The part I'm working on first is what the first item should look like (as a supporting contributor, not the feature owner), without constraining the second option. When you count the request in this issue, we're up to 3 places where options can be defined:

  1. In .editorconfig
  2. In Visual Studio (whatever a user has configured in Tools → Options...)
  3. In the build configuration (the feature requested in this issue)

Most of the discussion centers around .editorconfig because it offers the most consistent long-term behavior which a variety of analyzers will be able to rely on. Visual Studio options are important because we want code fixes to be able to account for user formatting configuration, and to date developers have relied on Visual Studio's options pages to configure these formatting preferences. However, Visual Studio options aren't the best for new settings or for analyzer-specific settings because they aren't consistently available in all the places where analyzers are usable. In a similar situation, MSBuild properties are valuable in some contexts, but we already face problems with the approach considering there are two totally-different project systems available for C# projects, both of which could want to use analyzers.

It would be nice if we found a way to read & write settings as MSBuild properties. Editor config is a static file. The power of MSBuild is that I can attach conditions and pretty much share arbitrary settings with an arbitrary set of projects. It would be a shame not being able to leverage that power.

Also, not everything is what you'd consider an option in the sense that the user can configure it for the analyzer. It might just be ambient build configuration that the analyzer would like to be aware of (in my case the framework the developer is targeting).

Chiming in now that I've chatted to understand @terrajobst's scenarios a bit better and am not on vacation.

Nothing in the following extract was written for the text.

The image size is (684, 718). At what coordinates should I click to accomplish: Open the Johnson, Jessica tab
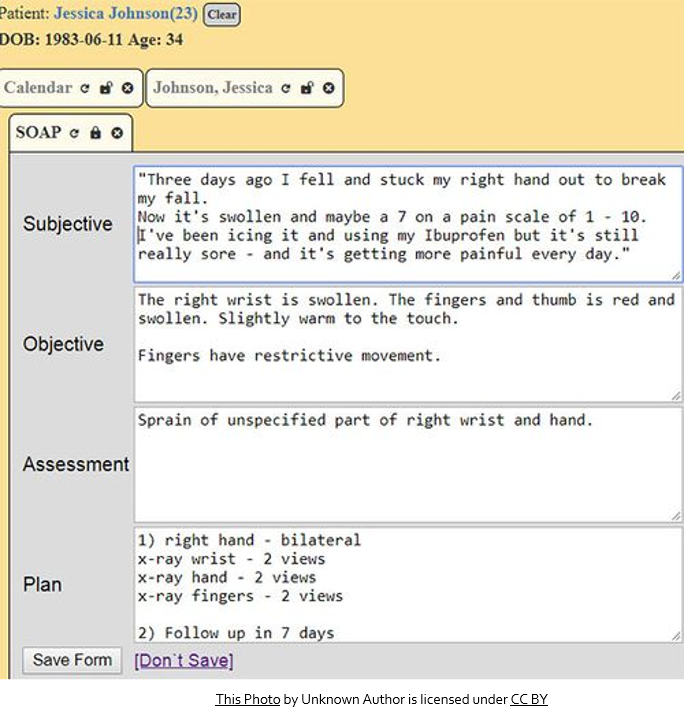tap(213, 88)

I think the interesting bit to me is as @sharwell points out the options API we have (where you specify storage locations) does align well with this sort of model. Some options come from .editorconfig, some come from MSBuild, and "both" is a terrifying question we can address if needed. It does require fleshing out the "apply options back" on the workspaces API side of thing, but it fits into existing patterns well. And we will have to solve that same problem for .editorconfig So the API shape is nice.

Doing MSBuild doesn't really increase API concepts, but it definitely increases "time on keyboard plumbing stuff" implementation time. I think the lesson for now is to make sure that what we do for .editorconfig doesn't paint us into a corner for this.

@mavasani this is now supported, right?

Yep, @chsienki has made this possible.

For anyone interested, here's documentation on using the feature: Source Generators Cookbook: Consume MSBuild properties and metadata

(It's written in the context of source generators, but it looks like it applies to analyzers too.)

Thanks @PathogenDavid!
Closing this feature request as this has been implemented.